Now, if your security relies upon the attacker not knowing your encryption scheme, then yes. That is security through obscurity.
To expound slightly on burgerbrain's comment, this phrase is universally used to refer to schemes whose security relies critically on the suppression of information about the system. The term simply does not apply to strong encryption with configurable keys.
The term doesn't apply to door locks either, at least not in practice. If I were forever prevented from changing the locks on my house, then yes my security would depend critically on you never knowing about the key. In practice though, I can change the locks at will, and this is an effective remedy against the persistent threat posed by the release of the key.
A good example of security though obsurity is the CSS system used on DVDs, which was designed such that once the key was discovered, the system became forever and irretrievably broken.
Seems odd to call him a "black hat hacker" just for being at the conference. He could very well just attend all of the security-related conferences. The headline implies to me that he plans to use this exploit nefariously.
Can someone tell me why these devices have a range of more than just a few feet? The point of having a remote control is to avoid having a control cable poking through your skin. A control interface with a range of just a few inches would suffice.
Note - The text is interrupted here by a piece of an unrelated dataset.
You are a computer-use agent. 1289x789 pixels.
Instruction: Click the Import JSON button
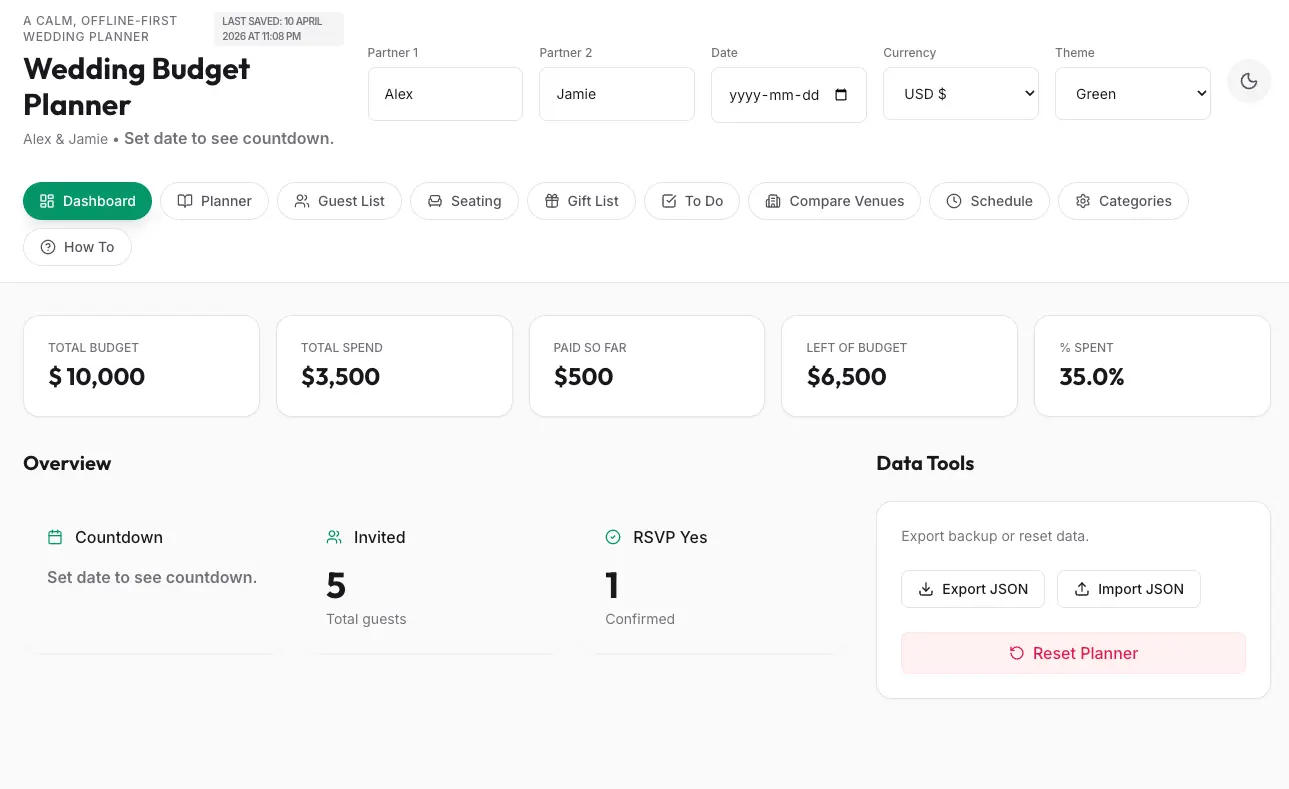tap(1128, 589)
There's no good way to reliably limit the range of a wireless signal like this. A sufficiently sensitive receiver will always be able to eavesdrop from a distance far greater than that in the design use-case. If we don't want the signal intercepted, the answer is stronger encryption.
That said, any potential vulnerability here appears to mostly spring from the remote control functionality, more than the remote reporting functionality. Here again, encryption is the answer.
Probably economies of scale. Various low power RF chipsets for ISM bands with range in hundreds of feet with simple RF matching circuit are used in many different applications and thus surprisingly cheap. Limiting range of that is going to induce significant additional costs (either you have to modify antenna and it's matching circuit or use completely different silicon).
Fortunately it is very difficult to pull of an attack with a medical device since you need to know the exact make and model and then find a way to exploit it.
Which then implies issues with replication and scale and consistency.
That many of the devices are different, with different UIs, different firmware, different sets of cryptic icons and different and obscure buttons.
Unfortunately, some of the underlying bugs can be common, due to code re-use; the same RT operating system might be used, for instance. Which means that the vendors might not even immediately know what's vulnerable to what.
"Fortunate" is not the word I'd use for the mess that is the medical device industry.
Why would anyone try to figure something like this out? I don't think any real hackers are going around trying to figure out how to kill people, they want money or something else of value (not to say a life doesn't have value).
Why as a community are we allowing things like this to happen, even worse, publicizing them and acting like its 733t and impressive. If something like this happened at anything other than the 'Black hat' security conference this wouldn't be alright.
People figure these things out because it's fun. Simple as that. It's the same motivation behind me hacking the various bits of hardware sitting around me, including a number of health-related devices. It's simple curiosity, and sometimes that leads down a path of "well, if I could do this, what could a malicious actor do?" Sometimes that answer isn't a good one.
Research like this is really important. For all we know this type of hacking may already have been used to assasinate someone.
Now that this is public there will be a huge pressure on the manufacturer to secure their devices as quickly as possible. If this hadn't been released, there would have been no pressure on the manufacturer to fix it and the assasins could theoretically proceed undetected for a long time.